§ INPUT ROWS:
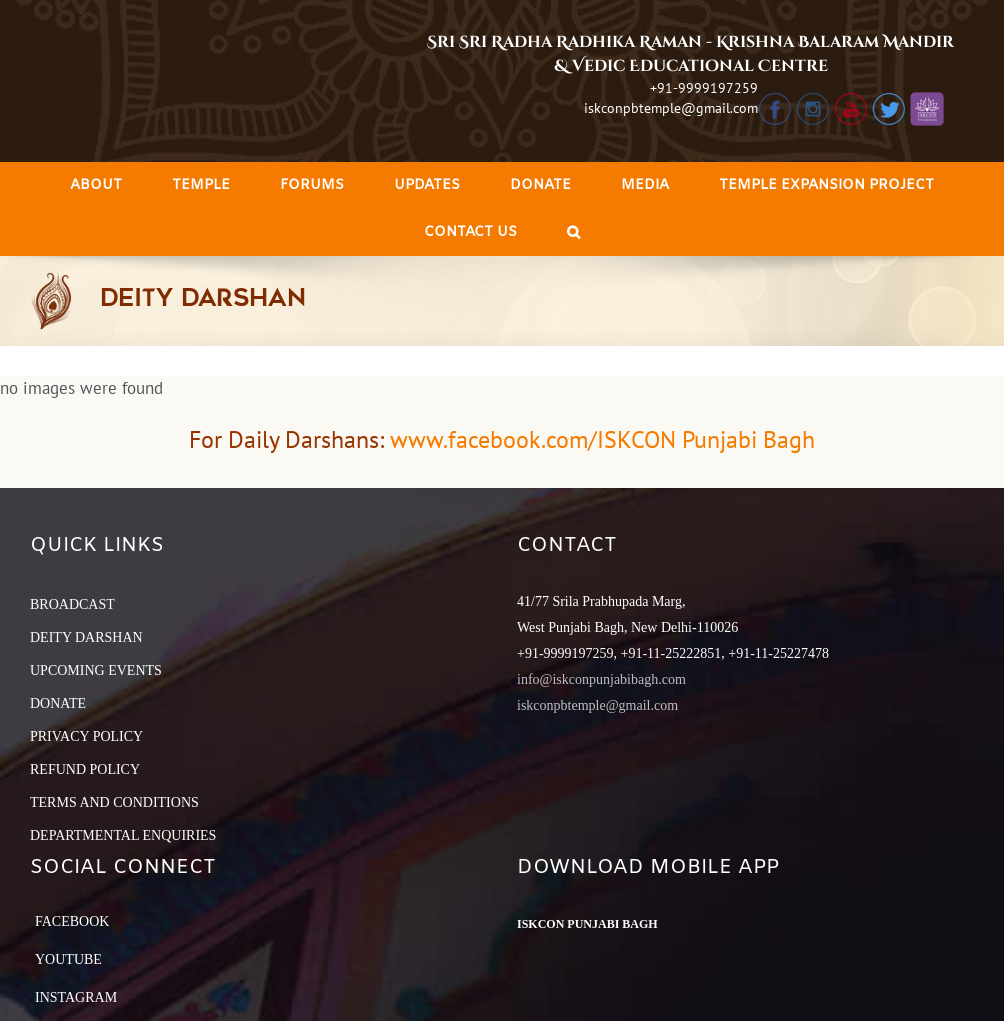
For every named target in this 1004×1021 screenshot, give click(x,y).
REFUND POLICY (85, 769)
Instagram (76, 997)
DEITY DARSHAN (86, 637)
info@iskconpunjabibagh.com (601, 679)
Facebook (72, 921)
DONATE (58, 703)
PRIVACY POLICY (86, 736)
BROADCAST (72, 604)
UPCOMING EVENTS (96, 670)
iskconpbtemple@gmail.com (671, 108)
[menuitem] (96, 185)
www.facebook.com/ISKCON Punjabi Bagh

§ EXERCISE OBJECTIVE:
Copy the lines above word for word, leaving out the picture.

§ RESULT FOR THIS EXERCISE:
For every named target in this 1004×1021 screenshot, give click(x,y).
REFUND POLICY (85, 769)
Instagram (76, 997)
DEITY DARSHAN (86, 637)
info@iskconpunjabibagh.com (601, 679)
Facebook (72, 921)
DONATE (58, 703)
PRIVACY POLICY (86, 736)
BROADCAST (72, 604)
UPCOMING EVENTS (96, 670)
iskconpbtemple@gmail.com (671, 108)
[menuitem] (96, 185)
www.facebook.com/ISKCON Punjabi Bagh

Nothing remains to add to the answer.